Shareholding Pattern
The promoters of the company are Bhavesh Vallabhdas Varmora, Hiren R Varmora and Pramodkumar Parsotambhai Patel.
The IPO includes a fresh issue and an offer for sale. The OFS includes shares being sold by Katsura Investments and promoter group selling shareholders. Since OFS proceeds go to selling shareholders and not to the company, investors should separately evaluate how much of the IPO money is fresh capital for the company and how much is exit by existing shareholders.
The final post-issue shareholding pattern will be available in the Red Herring Prospectus and Prospectus.
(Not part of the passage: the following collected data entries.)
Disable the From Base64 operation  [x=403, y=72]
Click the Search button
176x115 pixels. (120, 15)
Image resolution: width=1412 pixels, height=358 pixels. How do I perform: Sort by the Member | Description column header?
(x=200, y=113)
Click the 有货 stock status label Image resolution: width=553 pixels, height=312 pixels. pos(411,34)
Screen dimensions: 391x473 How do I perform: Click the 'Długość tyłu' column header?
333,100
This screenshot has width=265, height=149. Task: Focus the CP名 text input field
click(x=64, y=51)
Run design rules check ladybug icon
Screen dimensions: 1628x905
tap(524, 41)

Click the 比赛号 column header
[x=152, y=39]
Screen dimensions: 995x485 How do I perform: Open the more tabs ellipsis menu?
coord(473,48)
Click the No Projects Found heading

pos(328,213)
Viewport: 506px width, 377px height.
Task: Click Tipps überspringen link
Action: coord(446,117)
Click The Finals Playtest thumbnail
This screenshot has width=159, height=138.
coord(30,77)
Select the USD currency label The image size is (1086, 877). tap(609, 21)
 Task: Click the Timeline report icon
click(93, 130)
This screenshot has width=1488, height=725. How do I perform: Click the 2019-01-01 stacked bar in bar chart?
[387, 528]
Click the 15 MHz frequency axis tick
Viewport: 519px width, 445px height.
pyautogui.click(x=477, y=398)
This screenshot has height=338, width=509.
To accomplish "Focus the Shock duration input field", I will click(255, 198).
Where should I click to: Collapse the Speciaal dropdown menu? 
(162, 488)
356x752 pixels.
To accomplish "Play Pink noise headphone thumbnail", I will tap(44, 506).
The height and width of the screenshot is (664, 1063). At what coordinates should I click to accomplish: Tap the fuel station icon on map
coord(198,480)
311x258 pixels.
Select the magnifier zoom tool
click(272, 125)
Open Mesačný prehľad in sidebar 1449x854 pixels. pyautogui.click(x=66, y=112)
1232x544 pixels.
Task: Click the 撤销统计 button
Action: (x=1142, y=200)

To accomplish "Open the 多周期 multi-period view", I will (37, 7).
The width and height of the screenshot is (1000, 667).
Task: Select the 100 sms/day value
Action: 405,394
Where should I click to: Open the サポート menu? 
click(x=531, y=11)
Key Things Investors Should Track
- Final IPO price band and valuation
- Fresh issue vs OFS size
- Final post-issue promoter holding
- Peer comparison with listed tile companies
- Fuel cost trend
- Export receivable realization
- Capacity utilization improvement
- Debt reduction after IPO
- Growth from Northeast expansion
- Working capital cycle
Pros
- Established brand in tiles and bathware
- Large dealer network of over 3,000 dealers
- Presence across 988 cities and 24 states/UTs
- Premium GVT and technical products are increasing in revenue mix
- EBITDA margin improved in FY26
- Net debt reduced significantly in FY26
- Low customer concentration
- Strong domestic retail-led distribution model
- Northeast expansion may support future growth
- Export business provides international market exposure
Cons
- Revenue growth is moderate
- ROE and ROCE are still not very high
- Business is energy intensive
- Natural gas and propane price volatility can affect margins
- Export business faces shipping and geopolitical risks
- Outstanding export receivables may create regulatory and cash flow concerns
- Working capital days remain high
- Highly competitive tiles industry
- Significant OFS component means some existing shareholders are selling
- Demand depends on real estate and construction cycles
Final Investor Summary
Varmora Granito Limited is a well-established Indian tiles and building materials company with a strong dealer network, growing premium product mix and improving profitability. The company’s FY26 performance shows better margins, higher profit and lower net debt compared with FY25.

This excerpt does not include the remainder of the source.